La desesperación le hizo gesticular de forma dramática, jalándose de los mechones de su cabello castaño.
Rodrigo alzó la cabeza con parsimonia, la encarnación de la panchera más absoluta. Sus dedos no dejaron de teclear ni por un segundo.
SAMIRA
—Tranqui, Sami. A mí tampoco me contesta. Le estoy enviando un meme de un perro en pijama. Si eso no lo saca de donde esté, nada lo hará. Espera un toque, mujer —dijo, con la paciencia de un buda que tiene wifi.
Samira lanzó un gruñido de frustración. La paciencia no era una de sus virtudes, y menos cuando se trataba de Belle.
La calma buda de Rodrigo se esfumó en un nanosegundo. Cuando su celular vibró con la foto de contacto que ponía "TÍA BERNARDA 👑🔥", se incorporó como un resorte, empezando a zapatear en el mismo lugar.

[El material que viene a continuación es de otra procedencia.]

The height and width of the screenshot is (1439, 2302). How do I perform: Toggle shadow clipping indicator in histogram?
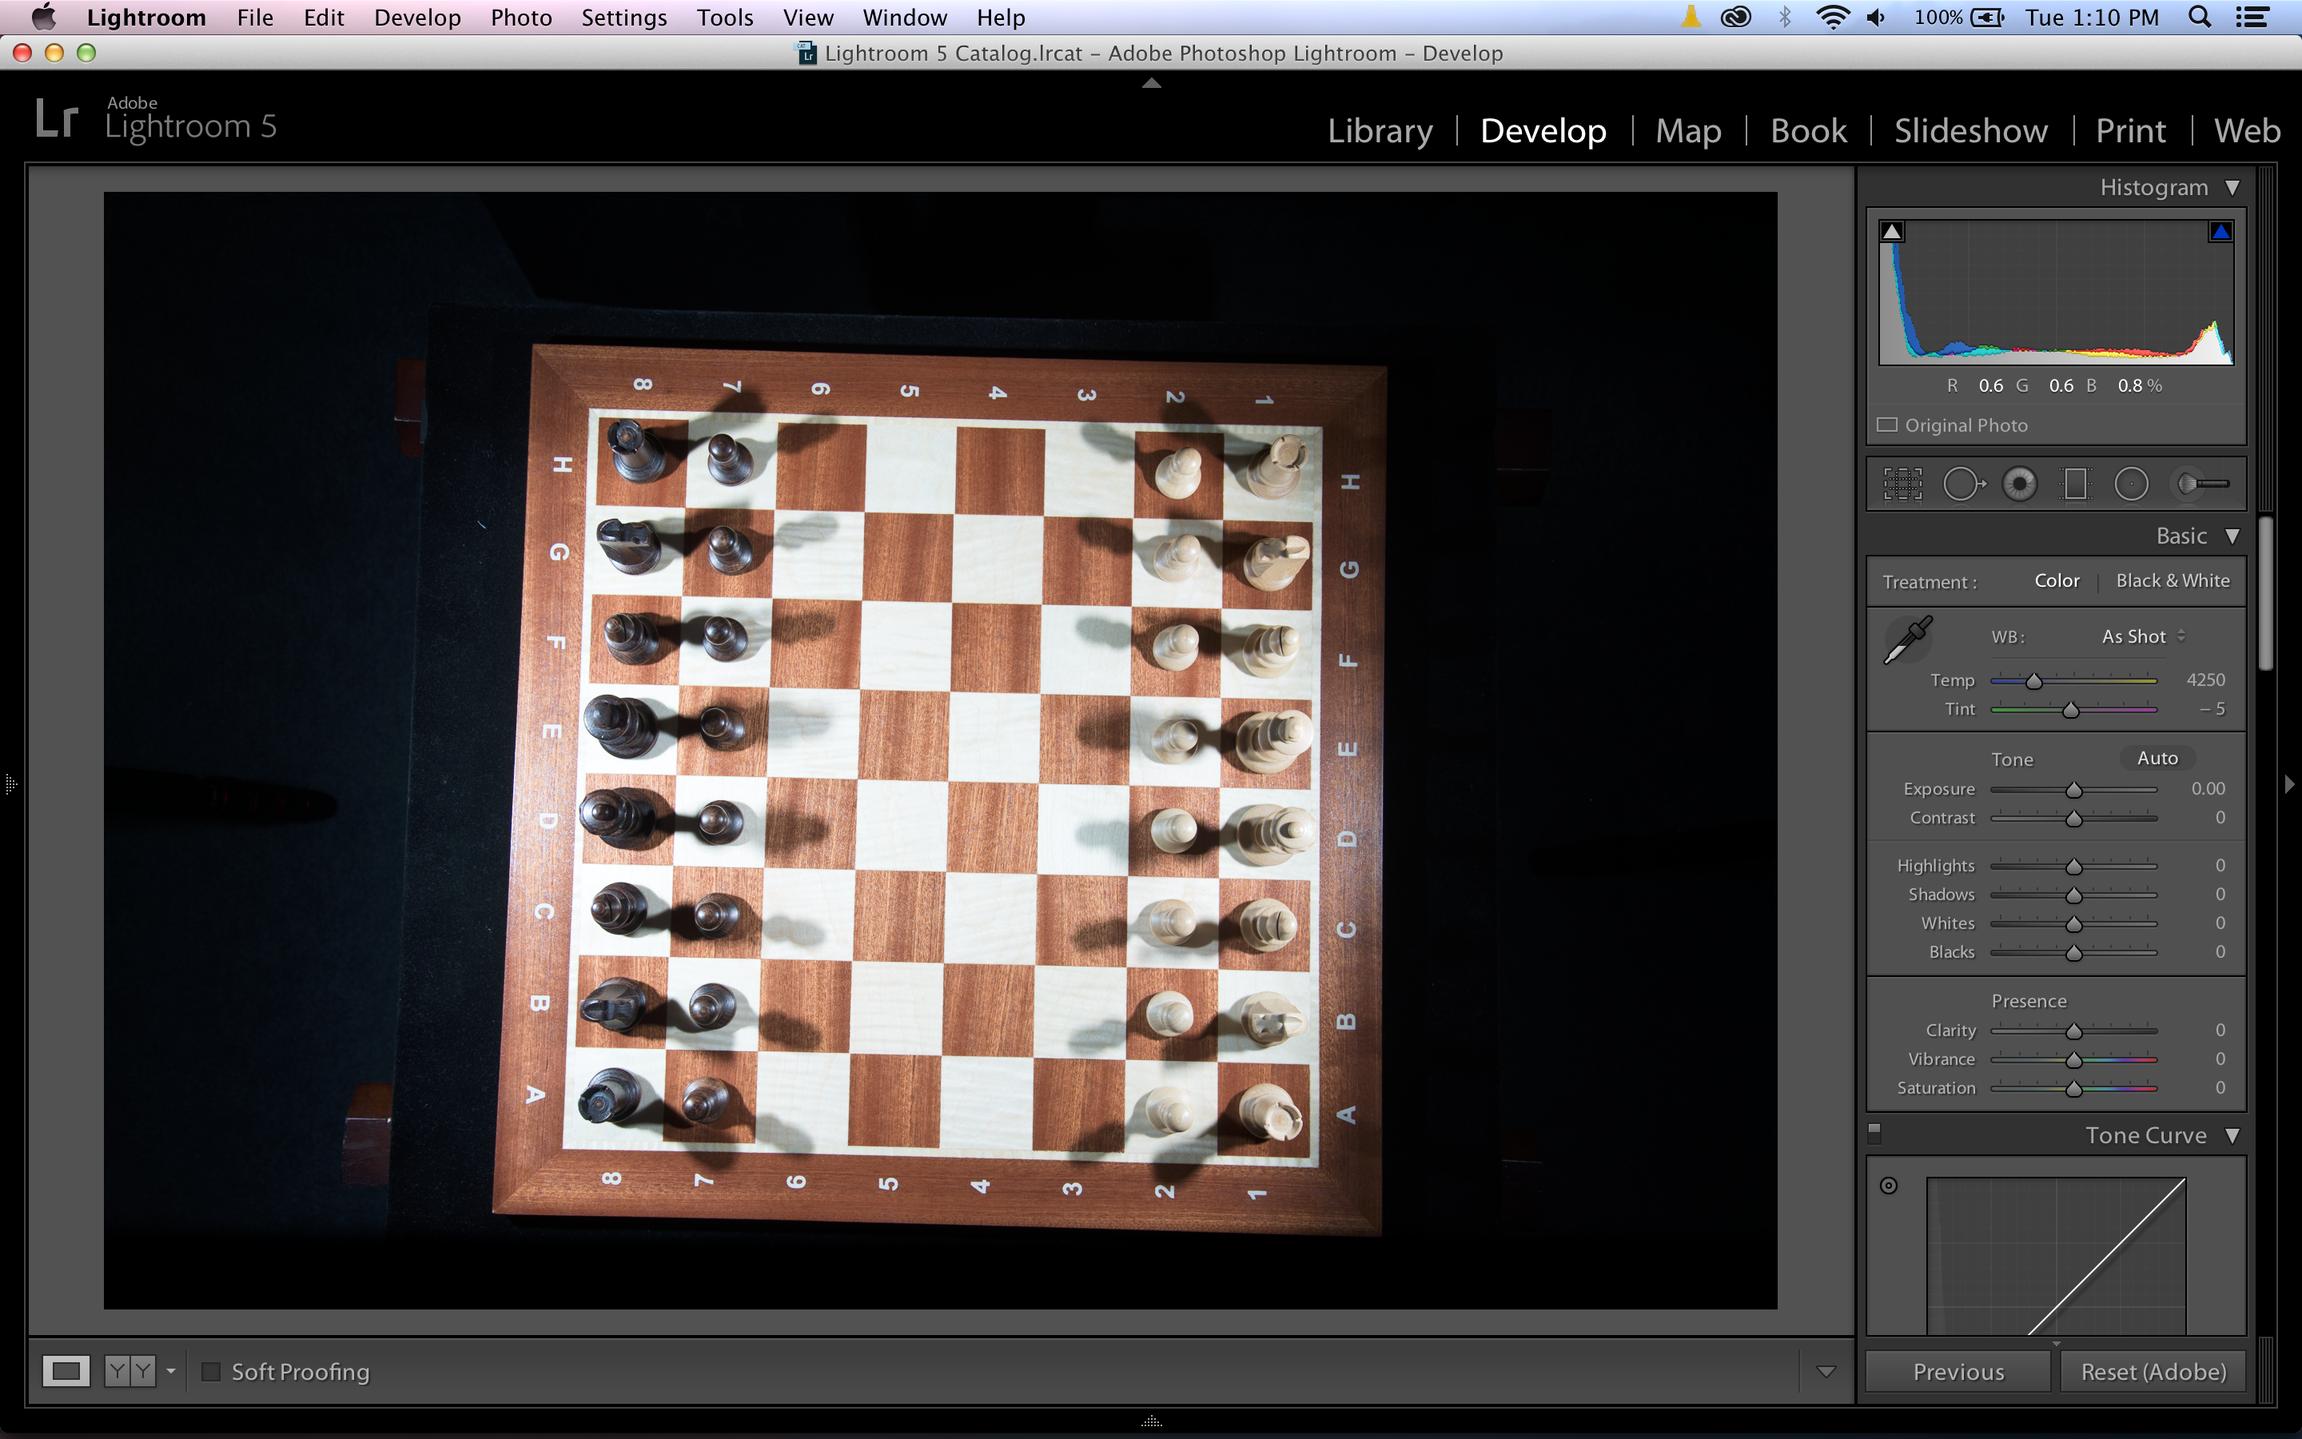(1892, 232)
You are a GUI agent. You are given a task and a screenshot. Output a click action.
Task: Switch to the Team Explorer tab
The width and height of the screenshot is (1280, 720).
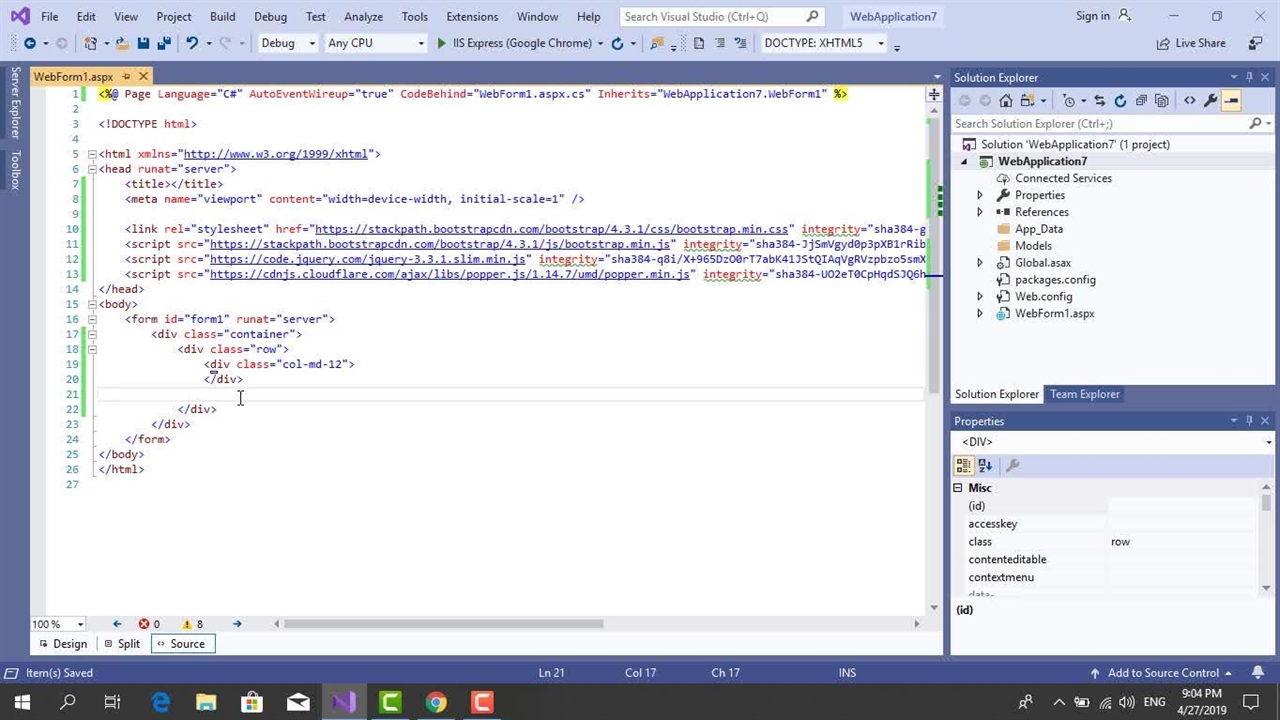point(1084,394)
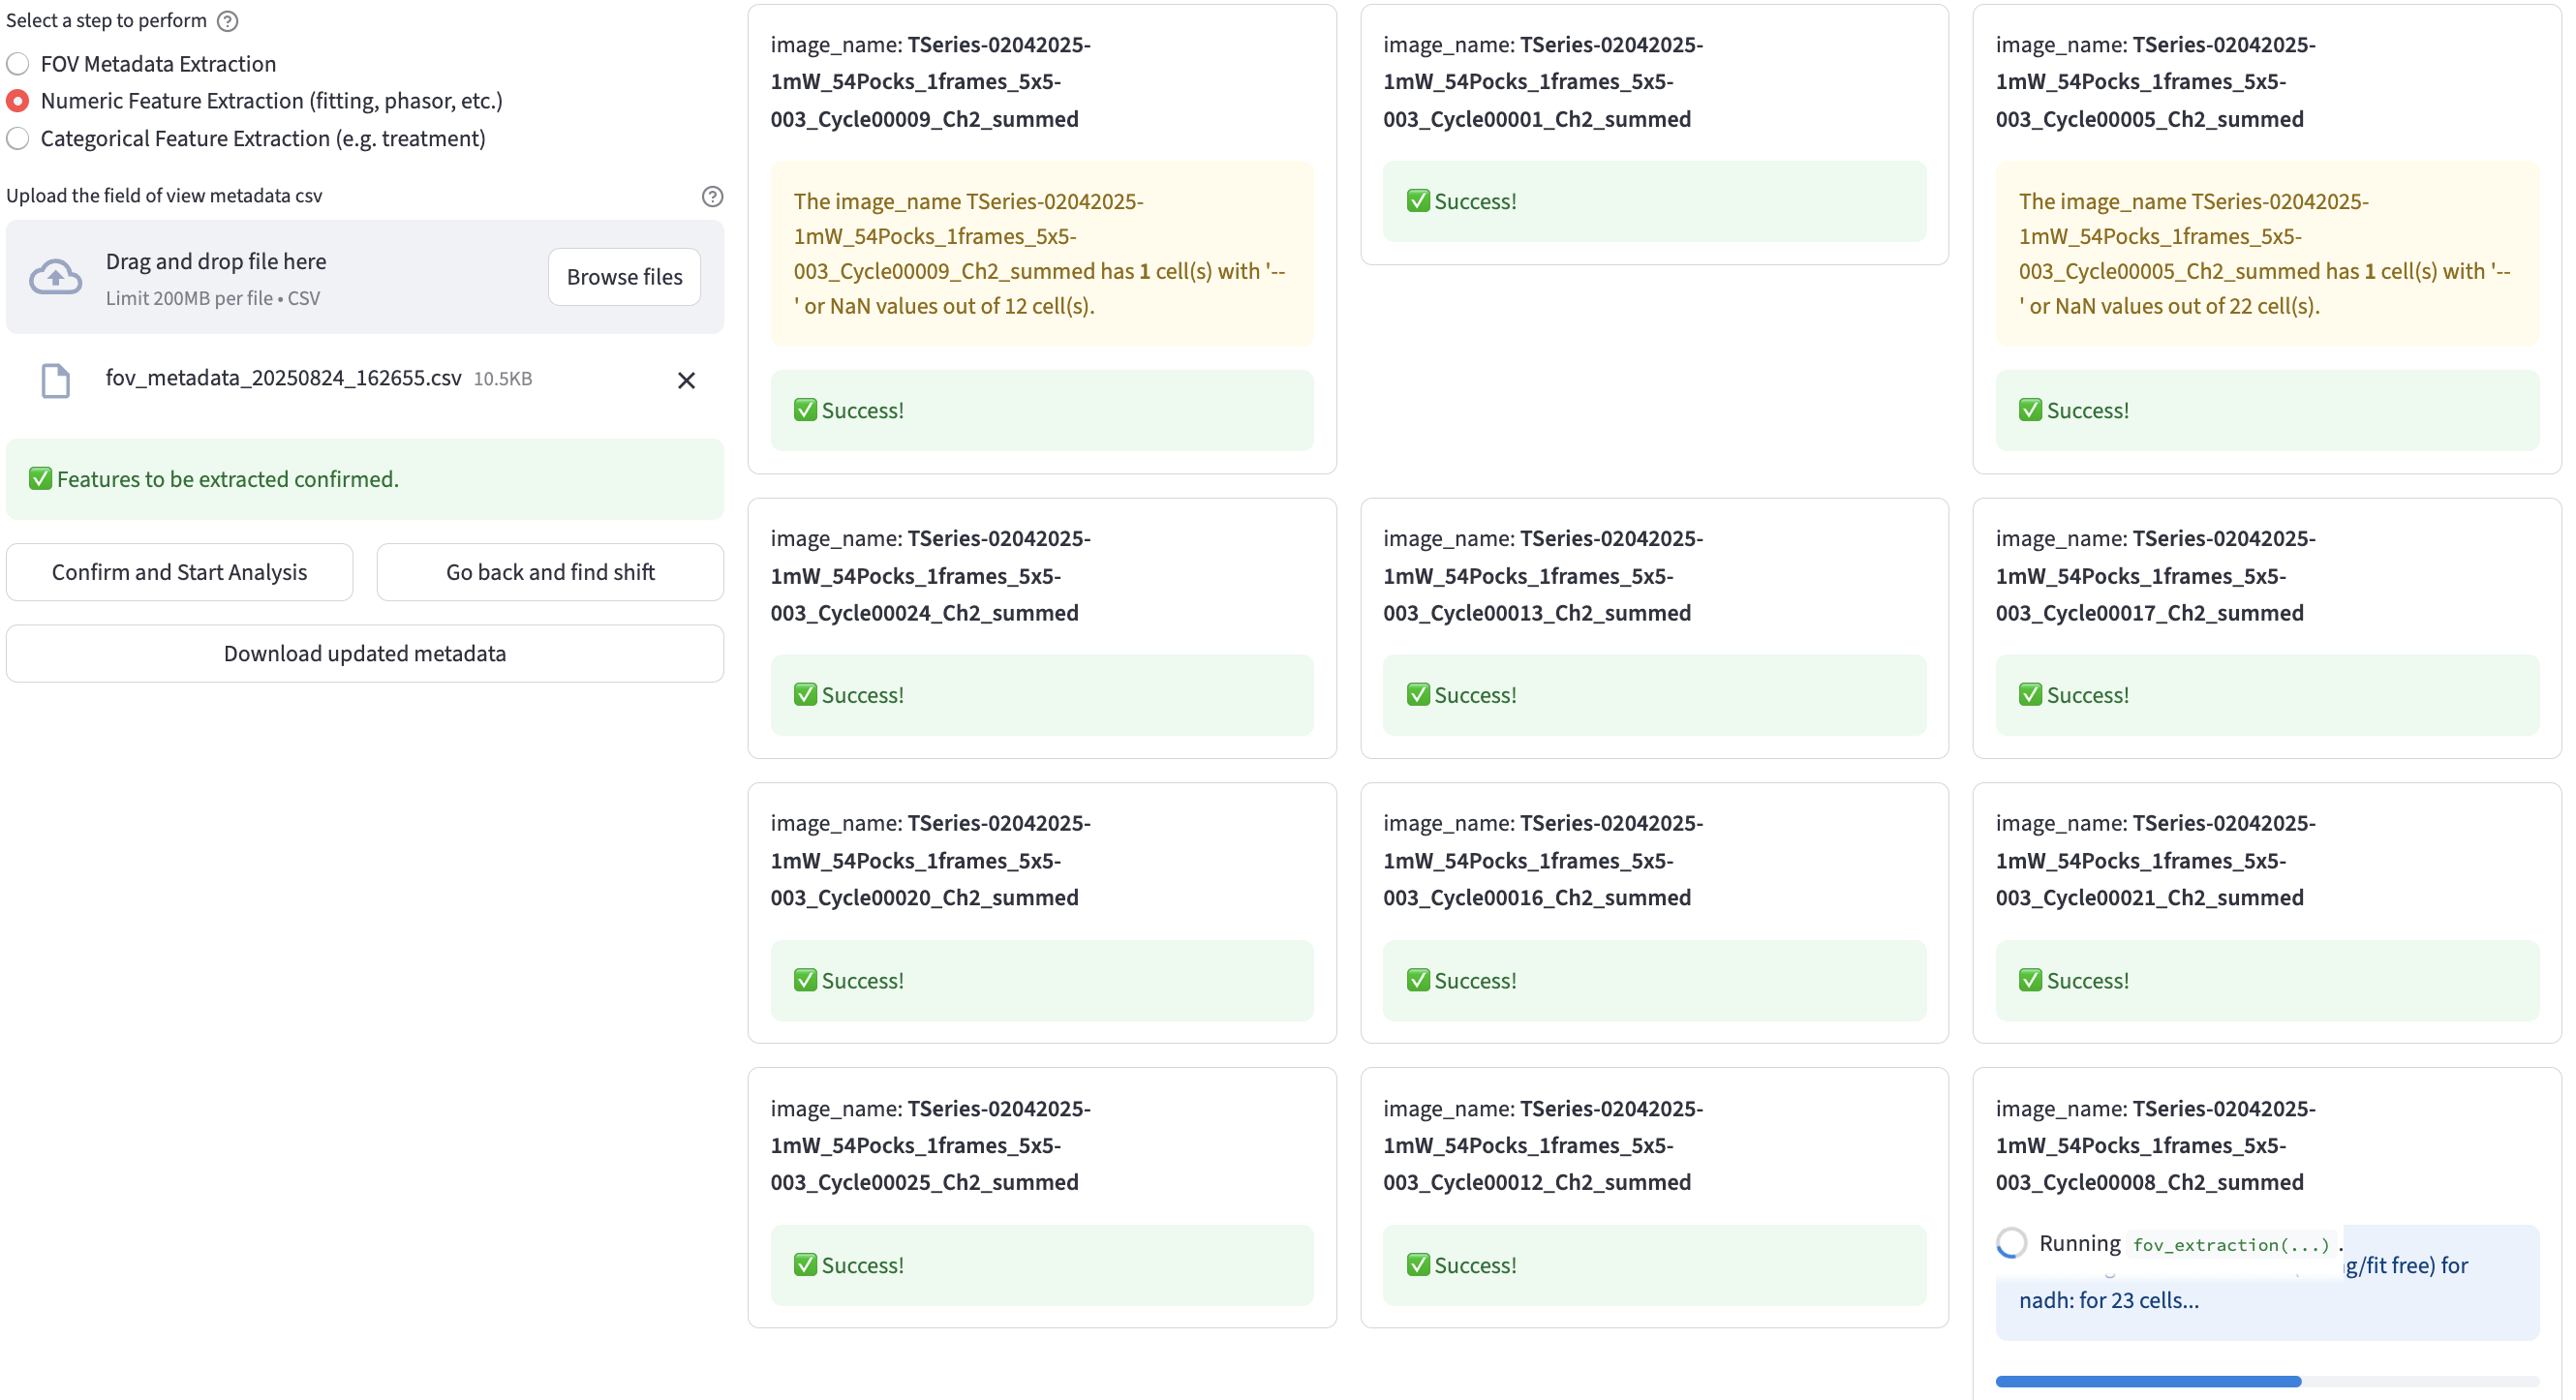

—¡Sami! ¡Sami, es la Tía Bernarda! —repitió, aleteando el brazo que sostenía el teléfono como si estuviera intentando despegar—. ¡Es tu mamá! ¡TU MAMÁ!
La mención de Bernarda Monterrosa tenía ese efecto en cualquiera que la conociera. Para el mundo, era una CEO imponente, una leyenda en los negocios. Para Samira y Belle, aunque era su madrastra, era simplemente "mamá". Las había acogido tras la trágica muerte de su hermana, criándolas junto a su esposo, Alexander Ferrer, quien, en realidad, era su tío materno con una devoción tan feroz que el amor de las niñas por ella era escandaloso.
Y ahí residía el problema. Bernarda no era de dar sermones. Su método era más sofisticado y mil veces más aterrador: la Ley de Hielo Real. Cuando se enfadaba, el grifo del amor y las caricias se cerraba. Dejaba de tratarlas como sus "princesitas" y se convertía en la CEO que negociaba una fusión hostil. Para las chicas, acostumbradas a su calor, era una tortura.
Que Bernarda estuviera llamando a Rodrigo solo podía significar una cosa: había agotado todas las vías para encontrar a Belle y a Diego, y ahora estaba rastreando a los cómplices.